Monday, June 4, 2007

Family's important, but...

My sister, Shawna, uttered that phrase sometime back. I don't remember the context, but it wasn't said in complete jest. It was comical to me at the time for the sitcom-like absurdity of it, but the more I've thought about it, the sadder the phrase has become and the more it has seemed to embody the relationships among my siblings.

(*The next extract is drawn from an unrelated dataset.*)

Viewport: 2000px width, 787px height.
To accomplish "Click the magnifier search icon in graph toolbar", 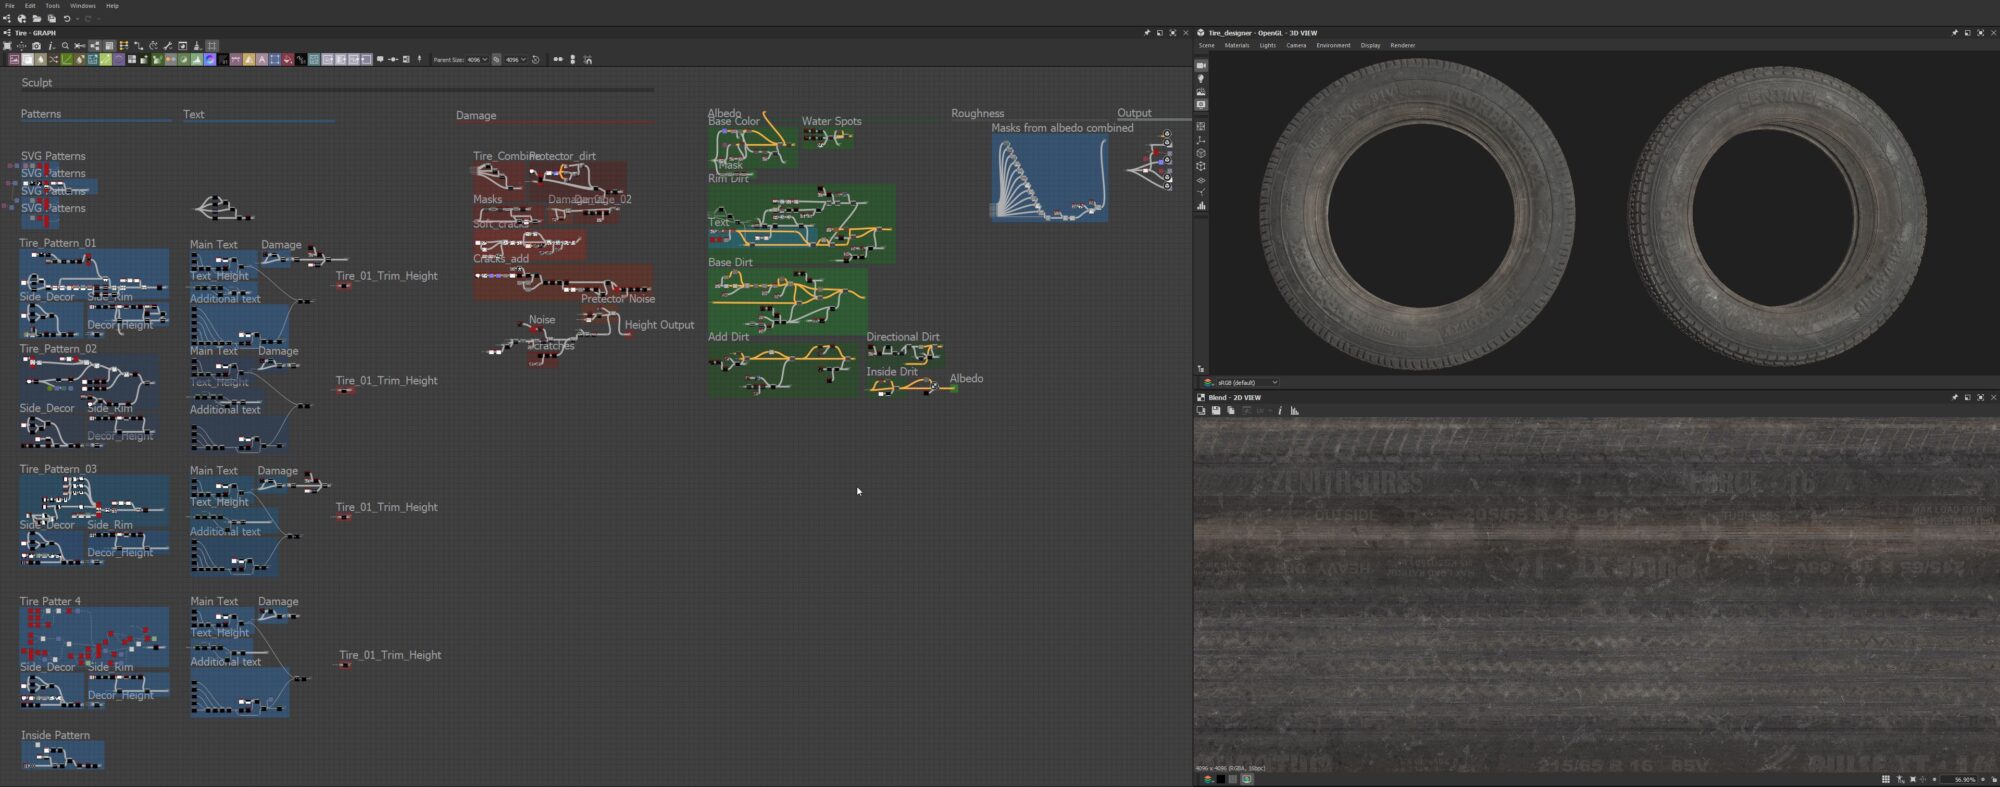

I have four siblings, three sisters - Sharie, Sheena, and Shawna - and one brother - Shawn. Growing up we were close, not extremely so, but we got along. As we became teenagers, though, we began drifting apart. We became caught up in our own problems, our own lives. I was/am just as guilty as the rest. None of us, myself included, call each other or make an effort to see each other near as much as we should. We get birthday gifts for each other more because it is expected than because we get excited and care about giving gifts to each other. I would say that most of us have no idea of what is going on in each other's lives past the surface level of where we are working and who we are dating. I don't think we know how each other really feels or what each other's hopes and dreams are. I also think that my siblings are very unhappy and desperately trying to fix it, but unsure how.

It's sad. I want to fix it, but I'm not sure how or if I can. Future posts will go more indepth on my siblings and our relationships and what I think the problems are that need to be overcome before we can become a closer family.


FoxyShawna said...

This will be interesting.
You know, you can ask me anything. I know that it is a bit of a cop out to say I have a hard time opening up, but I do have a hard time coming right out and telling someone/anyone my personal issues/problems. whether I should or should not, I expect others to notice if their is something going on with me and just straight up ask. Yes, I know all of us siblings seem to be too busy for eachother but.......(haha, I just thought I would throw that but in their.)

Captain Noble said...

I would say it is a cop-out to always expect the other person to ask how you are doing. You're shifting all of the responsibility from yourself to them. That said, I will try harder to ask you about your life. Typically when people say, "How are you?" they are not meaning it more than superficially, but when I ask you how you're doing, I am really asking you how you're doing.

So, I'll try to really ask you how things are going if you try to open up without being prodded. Deal?